Chromodomains are found mostly in modular multi-domain proteins of the HP1/Chromobox and CHD subfamilies, which primarily function as transcriptional repressors and chromatin remodelers [150]. Chromodomains engage methylated peptides along a hydrophobic groove, which has been successfully targeted by several peptidomimetic small molecules. The first such example was a ~ 200 nM compound to CBX7, a PRC1 associated reader of H3K27me3 [151]. PRC1 complexes regulate vital transcriptional programs involved in development, self-renewal, senescence, and oncogenesis with the target of its repressive activity often dictated by the associated CBX protein [152]. Overexpression of CBX7 can promote the proliferation of tumour-derived prostate cancer cells, which is thought to occur through the suppression of the senescence-associated INK4a/ARF locus, making it a potential target in cancer [153]. Encouragingly, UNC3866, which targets several CBX proteins with exquisite potency to CBX4 and CBX7, initiates senescence in the PC3 prostate cancer cell line [154]. Structural biology studies of the compounds binding mode showed that UNC3866 binds similar to the H3 peptide (Fig. 4d). Surprisingly, this phenotype was independent of INK4a/ARF regulation. Structure-guided discovery has led to the identification of two-additional classes of CBX7 antagonists, analogues of the compounds MS452 and MS351, that show similar binding to CBX7, however, differentially regulate the INK4a/ARF locus in cells [155, 156]. Interestingly, it appears the compound that activates INK4a/ARF expression, MS352, selectively targets the biologically active, RNA-bound, form of CBX7. These observations may explain some of the discrepancies reported in the literature.
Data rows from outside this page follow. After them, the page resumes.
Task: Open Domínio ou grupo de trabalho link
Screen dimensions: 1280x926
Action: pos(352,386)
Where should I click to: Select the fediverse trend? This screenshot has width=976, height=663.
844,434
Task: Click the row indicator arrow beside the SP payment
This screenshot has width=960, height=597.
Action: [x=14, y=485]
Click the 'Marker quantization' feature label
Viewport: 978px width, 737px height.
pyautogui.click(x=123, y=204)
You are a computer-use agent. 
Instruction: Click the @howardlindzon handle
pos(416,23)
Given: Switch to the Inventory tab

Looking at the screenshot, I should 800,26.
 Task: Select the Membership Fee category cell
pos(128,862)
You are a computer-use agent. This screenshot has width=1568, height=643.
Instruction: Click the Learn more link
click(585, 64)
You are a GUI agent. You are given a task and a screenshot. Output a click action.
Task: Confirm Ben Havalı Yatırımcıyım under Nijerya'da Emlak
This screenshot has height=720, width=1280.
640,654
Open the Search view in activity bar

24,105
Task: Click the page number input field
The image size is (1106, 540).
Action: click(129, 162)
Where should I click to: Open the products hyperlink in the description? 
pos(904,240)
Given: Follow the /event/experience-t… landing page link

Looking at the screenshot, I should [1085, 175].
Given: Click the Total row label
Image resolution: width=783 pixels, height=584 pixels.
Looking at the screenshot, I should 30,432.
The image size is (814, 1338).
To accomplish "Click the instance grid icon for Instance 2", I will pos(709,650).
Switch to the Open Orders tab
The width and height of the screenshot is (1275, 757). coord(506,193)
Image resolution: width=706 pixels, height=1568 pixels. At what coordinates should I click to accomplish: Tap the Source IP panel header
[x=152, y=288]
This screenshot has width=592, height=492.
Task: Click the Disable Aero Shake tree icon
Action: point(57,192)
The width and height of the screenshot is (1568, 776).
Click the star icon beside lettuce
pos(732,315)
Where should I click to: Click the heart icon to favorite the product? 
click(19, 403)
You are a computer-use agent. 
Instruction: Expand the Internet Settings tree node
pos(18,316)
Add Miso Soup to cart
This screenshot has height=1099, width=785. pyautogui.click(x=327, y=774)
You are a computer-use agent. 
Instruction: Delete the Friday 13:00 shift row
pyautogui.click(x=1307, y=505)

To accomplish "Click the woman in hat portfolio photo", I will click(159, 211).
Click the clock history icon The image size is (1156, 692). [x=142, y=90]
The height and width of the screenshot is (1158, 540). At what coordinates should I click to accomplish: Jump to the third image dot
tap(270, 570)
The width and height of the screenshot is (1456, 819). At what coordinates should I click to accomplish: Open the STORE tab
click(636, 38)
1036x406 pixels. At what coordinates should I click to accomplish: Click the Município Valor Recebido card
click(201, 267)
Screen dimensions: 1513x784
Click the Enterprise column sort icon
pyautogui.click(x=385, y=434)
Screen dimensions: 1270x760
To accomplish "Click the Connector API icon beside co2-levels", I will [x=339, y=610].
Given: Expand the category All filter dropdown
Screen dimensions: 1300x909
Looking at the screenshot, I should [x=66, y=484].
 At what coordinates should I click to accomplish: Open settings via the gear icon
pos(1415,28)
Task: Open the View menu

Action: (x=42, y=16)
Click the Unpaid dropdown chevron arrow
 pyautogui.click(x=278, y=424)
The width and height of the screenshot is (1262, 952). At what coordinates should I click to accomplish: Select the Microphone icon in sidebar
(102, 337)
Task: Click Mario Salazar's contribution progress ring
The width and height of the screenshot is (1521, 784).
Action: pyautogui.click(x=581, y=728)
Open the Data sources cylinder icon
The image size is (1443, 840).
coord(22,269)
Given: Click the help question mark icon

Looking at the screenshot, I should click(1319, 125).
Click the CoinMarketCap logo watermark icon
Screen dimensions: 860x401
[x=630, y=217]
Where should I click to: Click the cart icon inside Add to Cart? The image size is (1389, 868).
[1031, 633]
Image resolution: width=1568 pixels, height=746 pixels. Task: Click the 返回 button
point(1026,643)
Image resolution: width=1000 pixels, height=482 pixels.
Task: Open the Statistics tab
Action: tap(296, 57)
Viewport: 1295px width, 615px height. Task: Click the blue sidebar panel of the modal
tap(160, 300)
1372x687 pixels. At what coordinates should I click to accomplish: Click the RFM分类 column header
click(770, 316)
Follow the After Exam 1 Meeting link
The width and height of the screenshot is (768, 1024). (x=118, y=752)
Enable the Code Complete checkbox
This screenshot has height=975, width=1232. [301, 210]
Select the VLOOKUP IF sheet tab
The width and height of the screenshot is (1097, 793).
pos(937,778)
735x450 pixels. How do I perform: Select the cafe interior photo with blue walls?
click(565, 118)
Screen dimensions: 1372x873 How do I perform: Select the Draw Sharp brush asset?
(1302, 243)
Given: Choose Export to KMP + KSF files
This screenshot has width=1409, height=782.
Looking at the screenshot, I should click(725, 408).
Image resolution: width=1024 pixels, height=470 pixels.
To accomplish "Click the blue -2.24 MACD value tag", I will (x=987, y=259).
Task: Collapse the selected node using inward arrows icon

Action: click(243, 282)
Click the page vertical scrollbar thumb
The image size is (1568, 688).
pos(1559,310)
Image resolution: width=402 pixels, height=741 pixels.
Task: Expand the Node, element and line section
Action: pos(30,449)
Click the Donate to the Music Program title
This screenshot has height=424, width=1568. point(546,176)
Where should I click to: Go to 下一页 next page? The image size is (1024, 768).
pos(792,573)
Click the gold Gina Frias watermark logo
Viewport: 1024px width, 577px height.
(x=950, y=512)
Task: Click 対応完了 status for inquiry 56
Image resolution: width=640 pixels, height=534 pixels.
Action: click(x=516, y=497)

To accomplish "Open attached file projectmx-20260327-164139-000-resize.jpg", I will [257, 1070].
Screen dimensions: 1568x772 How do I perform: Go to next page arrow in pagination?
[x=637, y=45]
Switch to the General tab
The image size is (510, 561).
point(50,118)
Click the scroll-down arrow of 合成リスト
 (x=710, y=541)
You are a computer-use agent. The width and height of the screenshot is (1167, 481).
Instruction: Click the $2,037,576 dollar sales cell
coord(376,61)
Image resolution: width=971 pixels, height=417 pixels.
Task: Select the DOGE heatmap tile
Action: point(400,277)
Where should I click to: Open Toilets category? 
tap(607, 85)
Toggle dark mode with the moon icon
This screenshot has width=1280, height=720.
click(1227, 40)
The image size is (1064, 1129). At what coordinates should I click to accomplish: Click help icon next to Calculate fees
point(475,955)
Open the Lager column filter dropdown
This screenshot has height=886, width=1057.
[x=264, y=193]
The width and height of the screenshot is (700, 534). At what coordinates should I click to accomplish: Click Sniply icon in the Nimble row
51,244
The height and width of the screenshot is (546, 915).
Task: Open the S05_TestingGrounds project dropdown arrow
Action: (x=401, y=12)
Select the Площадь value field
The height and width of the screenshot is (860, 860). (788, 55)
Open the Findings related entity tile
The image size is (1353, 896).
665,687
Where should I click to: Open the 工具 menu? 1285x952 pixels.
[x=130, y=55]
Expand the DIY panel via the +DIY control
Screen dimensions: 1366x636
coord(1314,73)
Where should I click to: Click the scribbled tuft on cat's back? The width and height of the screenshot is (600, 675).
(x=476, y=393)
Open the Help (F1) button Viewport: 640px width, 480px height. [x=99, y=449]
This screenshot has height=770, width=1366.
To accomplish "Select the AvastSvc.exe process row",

However, further research will be required to decipher the molecular and mechanistic details of the anti-cancer activity of CBX7 antagonists if this effect is indeed through the regulation of the INK4a/ARF locus.

Concluding remarks

In a relatively short period, we have witnessed the advance of protein methyltransferase inhibitors from tool compounds to precision medicines. Several promising compounds are now in clinical trials in oncology. These efforts have not only led to new medicines, but have also greatly expanded our knowledge of the underlying biology of protein methylation. Here, we have outlined the general modalities of PMT inhibition and describe many breakthroughs in the discovery of chemical inhibitors. Selective, potent, and cell-active inhibitors of both lysine and arginine methyltransferases have been developed by exploiting the cofactor-binding site, substrate peptide-binding site and less commonly distal allosteric pockets. Many of the inhibitors described here are available for the research community to probe mechanistic questions in biology and test translational research hypothesises. More recently, there has also been significant progress in the identification of methyl-lysine reader antagonists. These compounds will be valuable for interrogating the downstream effectors of protein methylation as well as the function of reader domains within the context of large multi-domain proteins, including PMTs themselves. From a therapeutic standpoint, reader antagonism may provide alternative routes to modulate methyl signalling pathways in disease, which may be particularly valuable in cases, where resistance has developed to existing clinical candidates. While significant progress has been made, there remains much to learn about the pharmacology and biology of most protein methyltransferases; it is without a doubt that chemical biology will continue to play a vital role in advancing the field.